Sayid goes back to the courtyard. Claire and Kate emerge. The Others are dead, as a creepy version of "Catch a Falling Star" plays. Kate grabs a gun. Sayid and Cliare step outside to Flocke and his new Others recruits (who look suspiciously like extra from Pirates of the Caribbean). Flocke nods to Claire, who nods back. Kate comes out and sees Flocke, who regards her, then steps away. Sayid is clearly part of this group. But is Kate? What about Jin? Or Sawyer? They're with them. But are they with them?

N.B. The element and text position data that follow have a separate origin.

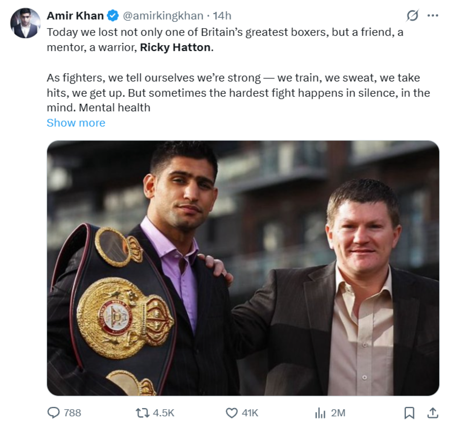Viewport: 452px width, 422px height.
Task: Like the tweet with the heart icon
Action: pos(231,413)
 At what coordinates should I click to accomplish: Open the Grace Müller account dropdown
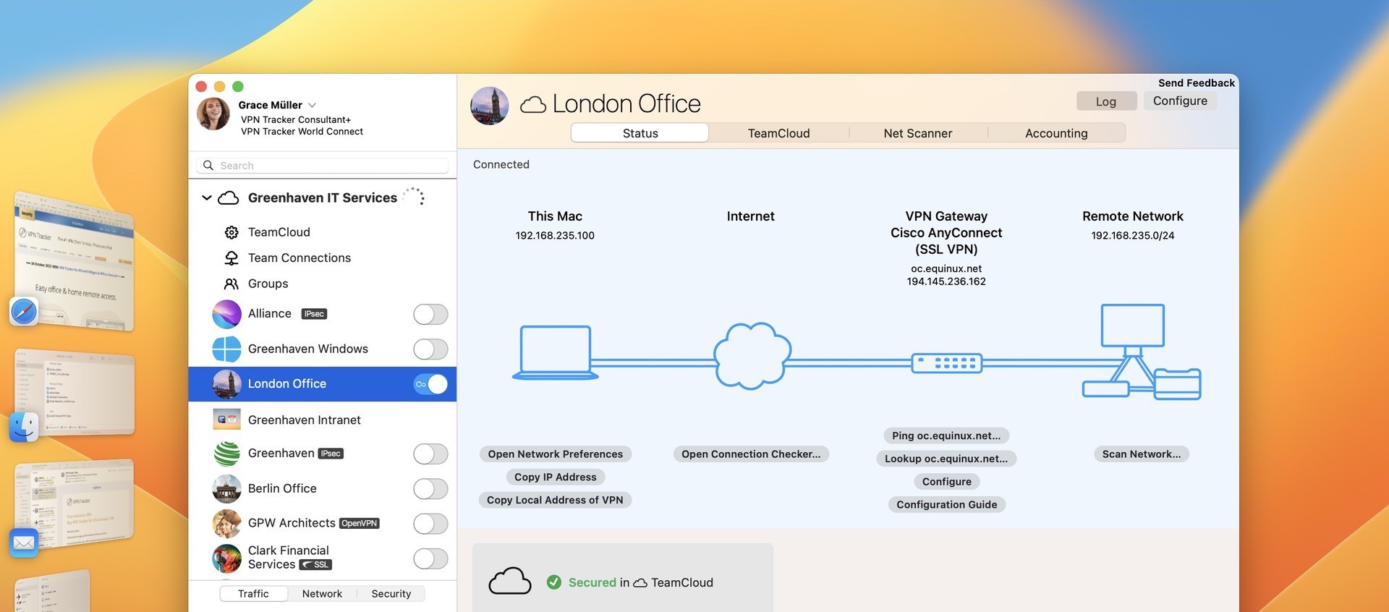[x=312, y=105]
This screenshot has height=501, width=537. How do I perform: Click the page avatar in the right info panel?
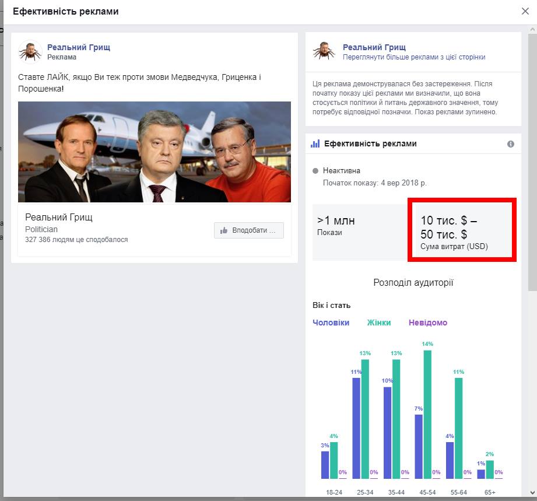[x=324, y=52]
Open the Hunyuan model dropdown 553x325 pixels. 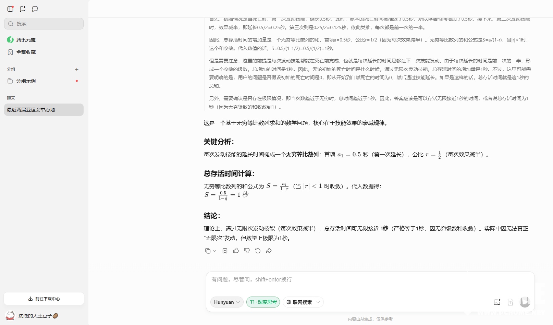pos(227,302)
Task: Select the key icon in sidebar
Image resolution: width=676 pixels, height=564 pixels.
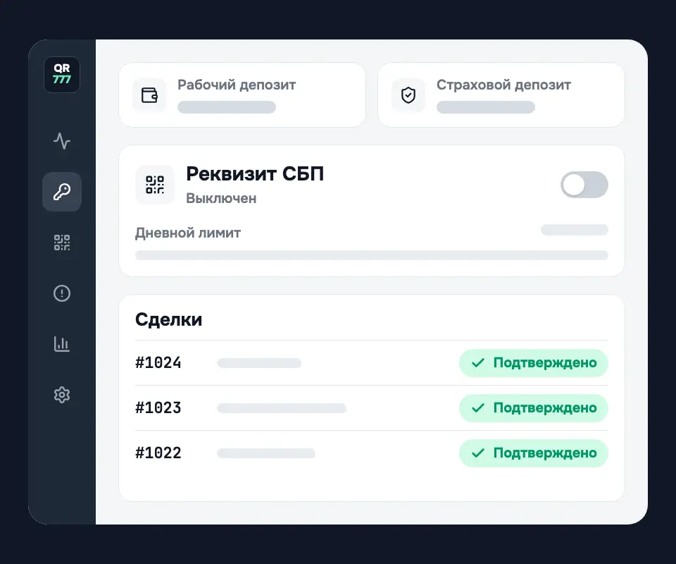Action: 62,192
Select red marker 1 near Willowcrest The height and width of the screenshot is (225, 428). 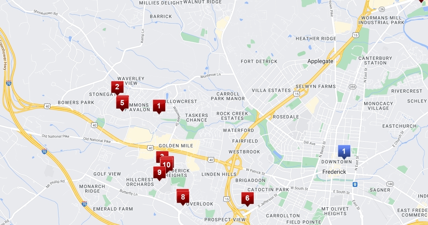click(x=159, y=106)
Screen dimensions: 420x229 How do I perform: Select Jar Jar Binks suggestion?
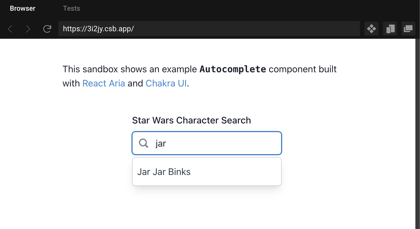click(164, 172)
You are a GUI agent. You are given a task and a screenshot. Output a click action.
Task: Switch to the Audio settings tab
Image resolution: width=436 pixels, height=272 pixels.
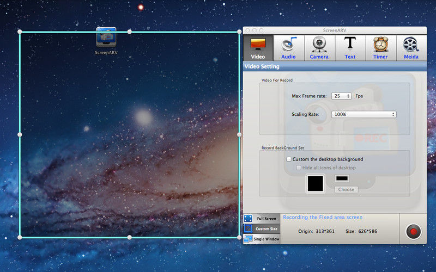pyautogui.click(x=288, y=48)
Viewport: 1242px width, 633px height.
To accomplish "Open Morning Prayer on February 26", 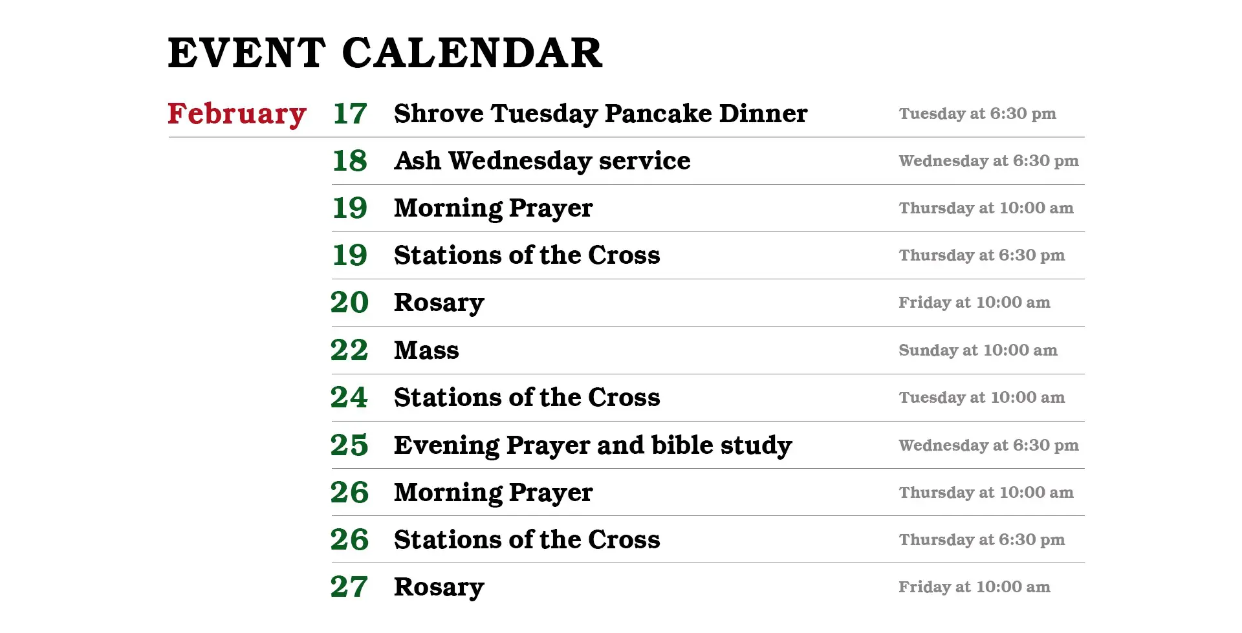I will click(x=493, y=493).
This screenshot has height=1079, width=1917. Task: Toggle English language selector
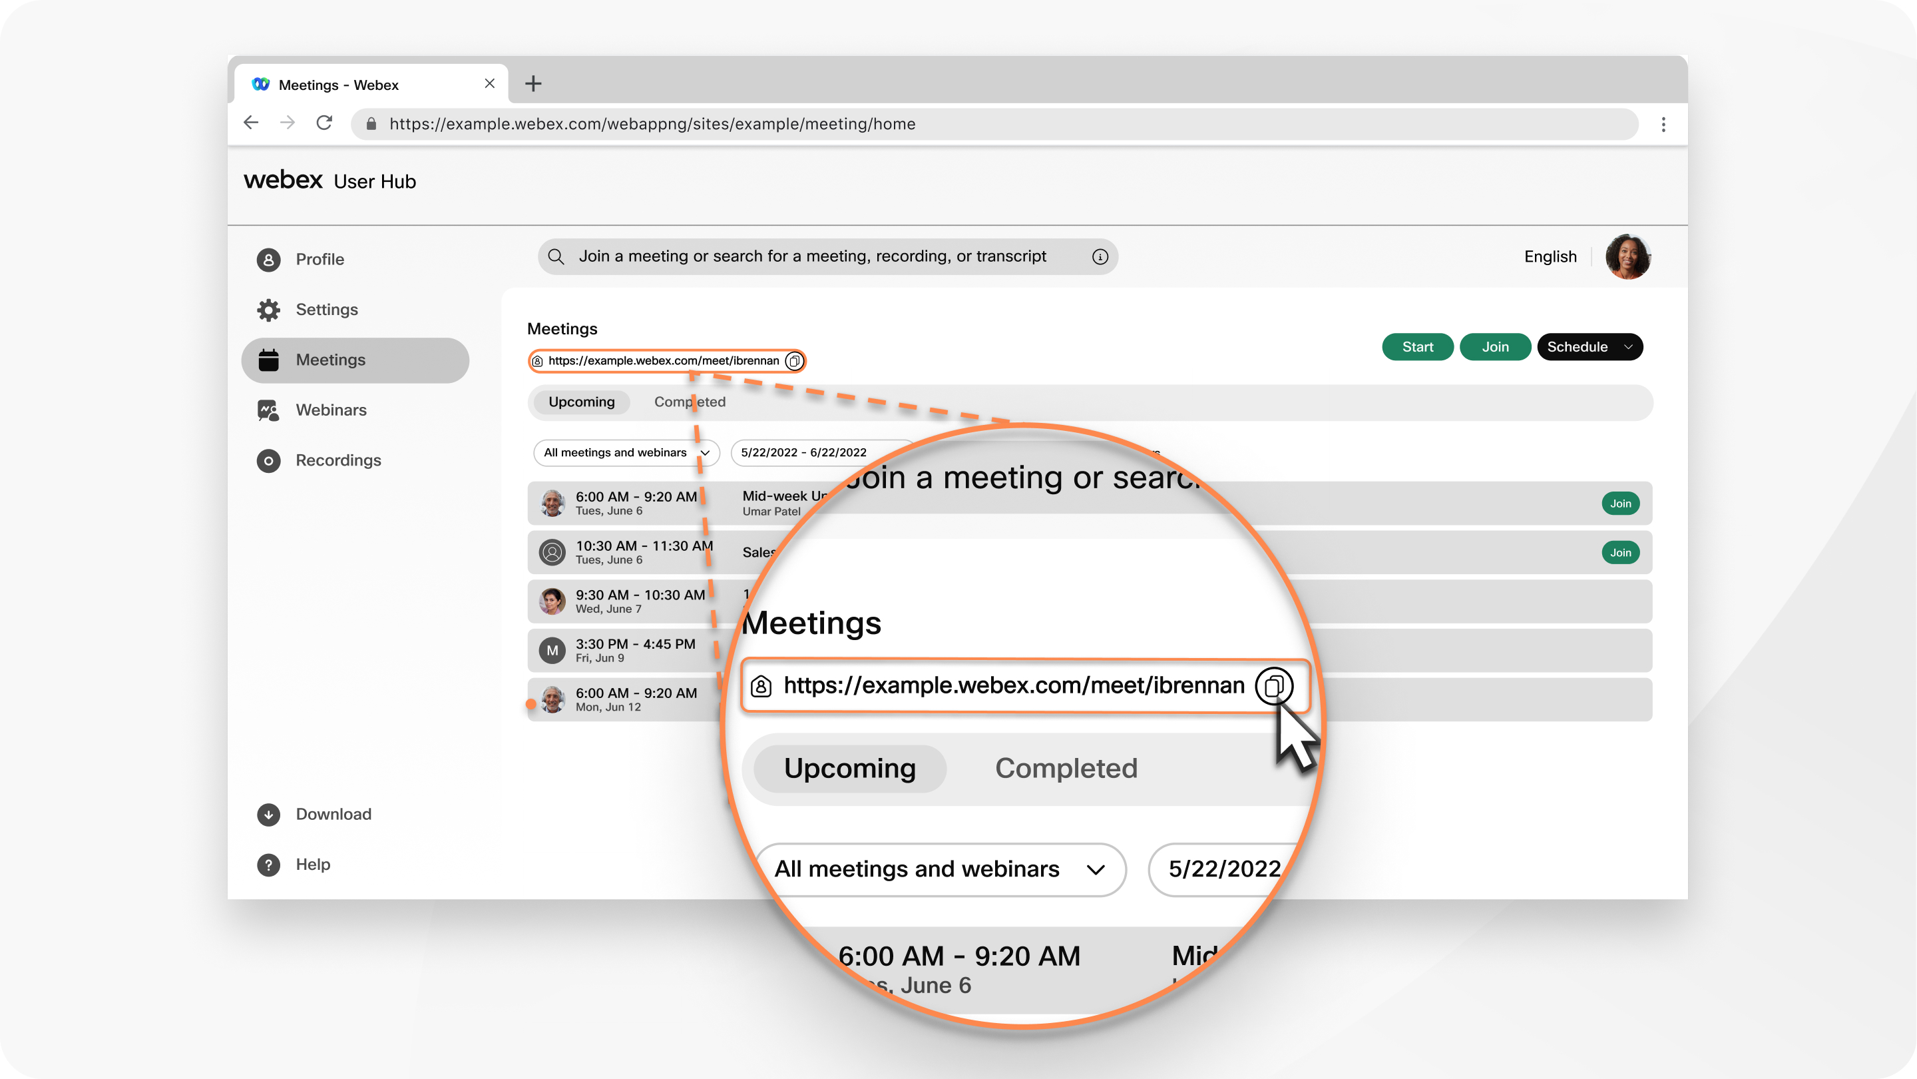pos(1549,255)
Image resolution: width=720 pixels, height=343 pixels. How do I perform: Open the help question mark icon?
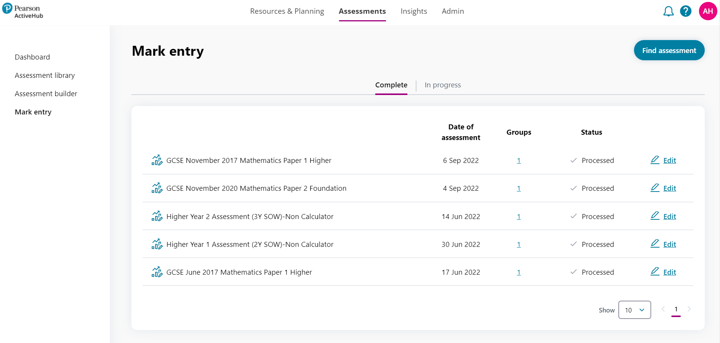[686, 11]
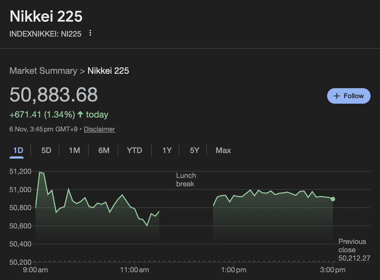The image size is (380, 280).
Task: Click the plus icon on Follow
Action: pyautogui.click(x=337, y=96)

Parting shots from Doc Jensen:
Did Dogen’s knife make a difference? I say it did. I think Dogen may have misled Sayid about what he needed to do. Maybe that ’'Don’t let him speak!’' caveat was just a way to make sure Sayid struck quickly, before he could be talked out of it. So I think the knife did something to UnLocke. Was the knife tipped with poison? Poison synthesized from Dogen’s herbs of death? Or perhaps the effect will be different — a diminishment of Smokey’s raw power; a destabilization of UnLocke’s John Locke form, forcing him to give it up. But my REAL theory? It’s going to make Fake Locke tell the truth. I think that’s why he couldn’t hide that look of shiftiness right before he promised the world to Sayid.
Sayid, Claire, and Kate The final moment, with the trio of castaways slowly tip toeing through the carnage on the way to join Fake Locke and his new tribe of liberated and free home-seeking believers was one of the creepiest moments Lost has ever given us. The music cue of ’'Catch A Falling Star’'? Perfect. What did you make of the look on Fake Locke’s face at the end as he saw Kate join his band of peeps? Was that ’'Wow! An unexpected bonus!’' or ’'Uh-oh. Trouble’'? I think the latter. I think he’s worried that Kate will break the psychic hold that he has on Claire. Could it be that Squirrel Nut’s sundowning is essential to the Monster’s current corporeal form? TBD.
Next week, in the Ben-centric "Dr. Linus," the previews promise us Ben's demise. Which of course means it won't happen. Ben episodes tend to be strong episodes, so I'm hoping some of my gripes from this week are put to rest. Two weeks later, says Kristen Dos Santos, we'll get a Richard-centered episode, in which we'll learn what the island really is. Anyway, until "Dr. Linus," Namaste.